Snyder’s introduction of the Joker is the best case to be made for this book. It pushes the Joker into stranger and darker territory than what the movies have portrayed him as and dials into the most frightening aspects of his character—his unpredictability. The Joker moves beyond flashy villain and becomes a force of nature in Gotham.
These qualities are best exemplified by Greg Capullo, the book’s sole artist. His style is dark and moody while still being easily approachable for new readers. His dark shadows and lines combine with a deep vibrant color that make for an interesting collision of grim and cerebral.
Death of Family is like if David Fincher made a Batman movie. Those looking to push a little further than the bright colors of Joss Whedon can look here.
Thor: God of Thunder | Jason Aaron and Esad Ribic
Thor: God of Thunder is the book for the person looking for a true epic.
While Jason Aaron’s writing is great and the story is completely grand (What’s more epic than a one-eyed metal armed Thor from the future hunting a beast going around killing gods?), what makes the book a complete knockout is Esaad Ribic’s revolutionary artwork. Ribic is perfectly suited for this tale of gods and monsters; his art is operatic and evokes stories of legend. The inking in the blacks is thatched and textured. The art doesn’t feel drawn, it feels painted, as if you’ve discovered a long lost book of fables. Ribic makes his characters look as huge as they feel. The muscles bulge, the veins and eyes pop, and the hammer feels weighted and heavy even through the page. To experience Esaad Ribic’s artwork is to experience a master at the height of his craft in an element perfectly suited for him.
Writer Jason Aaron writes a story that allows to be as grandiose and mythic as he can be. The three Thors are distinct and complex while still being true to Thor’s essential character. The young Thor is immature and headstrong, the present Thor is confident and helpful, a hero but he lacks perspective, the eldest Thor is wise but jaded, hardened by millenia of fighting. These tropes are well worn but Aaron uses them to his advantage. Aaron knows how to inject humor without sacrificing the gravity of the story being told.
God of Thunder is excellent comic book crafting at every level.
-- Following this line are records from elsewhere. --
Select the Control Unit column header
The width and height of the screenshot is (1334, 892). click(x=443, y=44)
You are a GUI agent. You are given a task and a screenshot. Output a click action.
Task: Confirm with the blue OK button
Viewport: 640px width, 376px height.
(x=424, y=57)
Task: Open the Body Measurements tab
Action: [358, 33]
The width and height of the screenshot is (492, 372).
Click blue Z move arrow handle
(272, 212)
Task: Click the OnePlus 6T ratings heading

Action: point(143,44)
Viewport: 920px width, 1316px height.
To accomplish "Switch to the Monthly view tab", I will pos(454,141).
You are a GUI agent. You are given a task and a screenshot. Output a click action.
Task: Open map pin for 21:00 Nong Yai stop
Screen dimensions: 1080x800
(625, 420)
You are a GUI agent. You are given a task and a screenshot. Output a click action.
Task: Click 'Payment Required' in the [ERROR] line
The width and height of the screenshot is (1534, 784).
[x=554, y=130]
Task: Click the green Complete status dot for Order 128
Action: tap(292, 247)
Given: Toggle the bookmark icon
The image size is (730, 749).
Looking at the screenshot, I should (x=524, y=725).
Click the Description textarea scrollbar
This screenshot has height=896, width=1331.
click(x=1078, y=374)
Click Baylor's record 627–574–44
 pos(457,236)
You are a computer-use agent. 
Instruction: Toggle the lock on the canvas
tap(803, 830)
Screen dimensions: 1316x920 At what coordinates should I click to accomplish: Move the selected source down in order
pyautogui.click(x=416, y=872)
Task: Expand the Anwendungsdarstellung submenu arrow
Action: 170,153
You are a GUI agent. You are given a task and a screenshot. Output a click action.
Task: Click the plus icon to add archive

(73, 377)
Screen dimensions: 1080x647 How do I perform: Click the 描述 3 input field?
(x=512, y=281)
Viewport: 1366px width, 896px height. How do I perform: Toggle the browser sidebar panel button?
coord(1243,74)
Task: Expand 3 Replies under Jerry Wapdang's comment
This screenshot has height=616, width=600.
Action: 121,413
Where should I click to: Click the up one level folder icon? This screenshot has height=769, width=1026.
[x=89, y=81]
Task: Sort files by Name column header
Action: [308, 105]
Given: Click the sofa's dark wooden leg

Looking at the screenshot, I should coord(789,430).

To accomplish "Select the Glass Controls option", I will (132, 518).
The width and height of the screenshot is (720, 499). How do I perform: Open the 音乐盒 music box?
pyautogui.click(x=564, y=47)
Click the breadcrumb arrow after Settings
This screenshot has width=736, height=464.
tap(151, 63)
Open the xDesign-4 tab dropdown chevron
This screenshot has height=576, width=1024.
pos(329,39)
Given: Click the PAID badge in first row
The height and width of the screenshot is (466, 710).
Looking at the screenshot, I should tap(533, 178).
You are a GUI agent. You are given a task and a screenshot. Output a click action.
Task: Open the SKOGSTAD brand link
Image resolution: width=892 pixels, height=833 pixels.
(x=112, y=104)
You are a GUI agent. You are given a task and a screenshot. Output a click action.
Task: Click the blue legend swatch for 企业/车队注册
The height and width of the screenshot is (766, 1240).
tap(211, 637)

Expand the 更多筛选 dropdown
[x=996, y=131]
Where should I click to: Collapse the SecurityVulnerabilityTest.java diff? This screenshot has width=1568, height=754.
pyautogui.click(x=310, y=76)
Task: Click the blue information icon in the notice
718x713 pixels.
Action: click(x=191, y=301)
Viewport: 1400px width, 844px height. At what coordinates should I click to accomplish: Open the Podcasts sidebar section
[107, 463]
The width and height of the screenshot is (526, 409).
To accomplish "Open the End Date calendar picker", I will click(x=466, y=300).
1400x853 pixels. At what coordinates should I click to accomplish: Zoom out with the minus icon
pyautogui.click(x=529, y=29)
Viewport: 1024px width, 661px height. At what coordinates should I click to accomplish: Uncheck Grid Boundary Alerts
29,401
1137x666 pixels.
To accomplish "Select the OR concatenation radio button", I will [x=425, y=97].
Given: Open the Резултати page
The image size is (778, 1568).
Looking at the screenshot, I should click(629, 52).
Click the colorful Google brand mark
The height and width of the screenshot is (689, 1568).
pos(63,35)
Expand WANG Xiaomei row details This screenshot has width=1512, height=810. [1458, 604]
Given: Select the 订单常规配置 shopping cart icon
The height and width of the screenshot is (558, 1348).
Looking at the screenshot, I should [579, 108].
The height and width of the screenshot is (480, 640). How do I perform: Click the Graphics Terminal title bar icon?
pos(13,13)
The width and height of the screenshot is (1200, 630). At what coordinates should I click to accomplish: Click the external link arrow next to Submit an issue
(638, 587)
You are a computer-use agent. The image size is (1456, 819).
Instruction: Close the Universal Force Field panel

Readers already somewhat familiar with comics will appreciate the more stylistic art choices made here as well as the singular character focus.
After finishing these three books you are perfectly primed for everything the modern cape comic book has to offer. So venture off. Try your hand at the weird and quirky with a Mike Allred book like X-Force or FF. Get into moody crime noir with Brian Bendis’ runs of Alias and Daredevil. Get into the humor of Matt Fraction with Hawkeye. Or sample some of Marvel’s tentpoles with Hickman’s Avengers and Bendis’ All-New X-Men. The possibilities are limitless.